At the end of the day what matters to us, and to the chip makers too, is that when we go to newegg to buy a cpu come Dec 2011 that both Intel and AMD have 22nm cpu's available and shipping and that each performance class has a competitor.

We don't want to see 22nm Ivy Bridge owning the high-end performance market for a year before AMD releases their 22nm competitor, and we don't want to see GF's release 22nm node at the same time as Intel only to find out that the resultant products are so slow that they only compete with the mid to low-end range of Intel's offerings at the time.

The areal density advantages really only matter in those cases where "all else is equal"...as then areal advantage translates into cost advantage (smaller die, higher yield, lower cost) or can be leveraged into a performance advantage (same size die, same size yield, more sram cache, higher performance).

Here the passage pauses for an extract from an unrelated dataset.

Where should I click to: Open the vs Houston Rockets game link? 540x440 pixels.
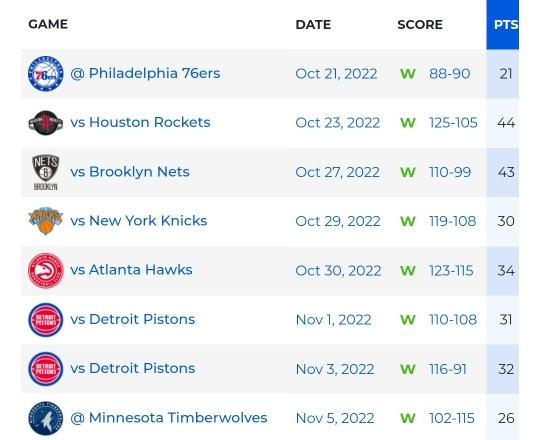coord(140,122)
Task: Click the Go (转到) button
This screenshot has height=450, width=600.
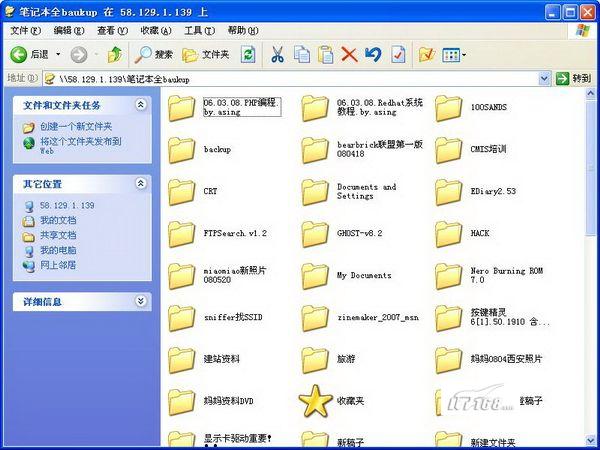Action: [x=574, y=78]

But if you have an areal advantage that comes only with a distinct performance disadvantage (low clockspeeds) or a distinct manufacturing disadvantage (high level of litho reworks, increases cost - or higher level of parametric yield loss due to process variability) then one would hope you did that on purpose because you intend to fabricate IC's that are going to compete in a marketspace where high performance is not a gross-margins enabler (such as the mobile phone market).

 

[deputc26]

I know it's not officially cheating but most consumers that see 28nm will assume that the 28nm product will be "better" than the 32nm product all other things being equal (This is what I thought until I read your discussion with taltimir) even though TSMC isn't really competing directly with Intel (until Larabee) this muddies the waters and confuses the consumer. The 2x4 being a 1/2" shy on both dimensions has been an industry standard for a long time (though you can buy them "rough"), this is like CanFor "2x4s" being sized differently than Falcon Lumber "2x4s". I'm sure there are many other industries that use similar practices and to an industry insider such as yourself I'm sure the discrepancies are just a given, but the average consumer will wind up making purchase decisions based on faulty assumptions due to the less-than-consistant nomenclature.

 

[Idontcare]

Oh I am absolutely with you on the marketing abuse aspects of node labels, precisely as you laid it out.

And its not just the consumers who get duped into a value perception by the process node labels, so to are the shareholders and analysts who are grappling with placing some kind of tangible value on the output of the process technology's team with respect to the budget they've commanded for the prior 4yrs.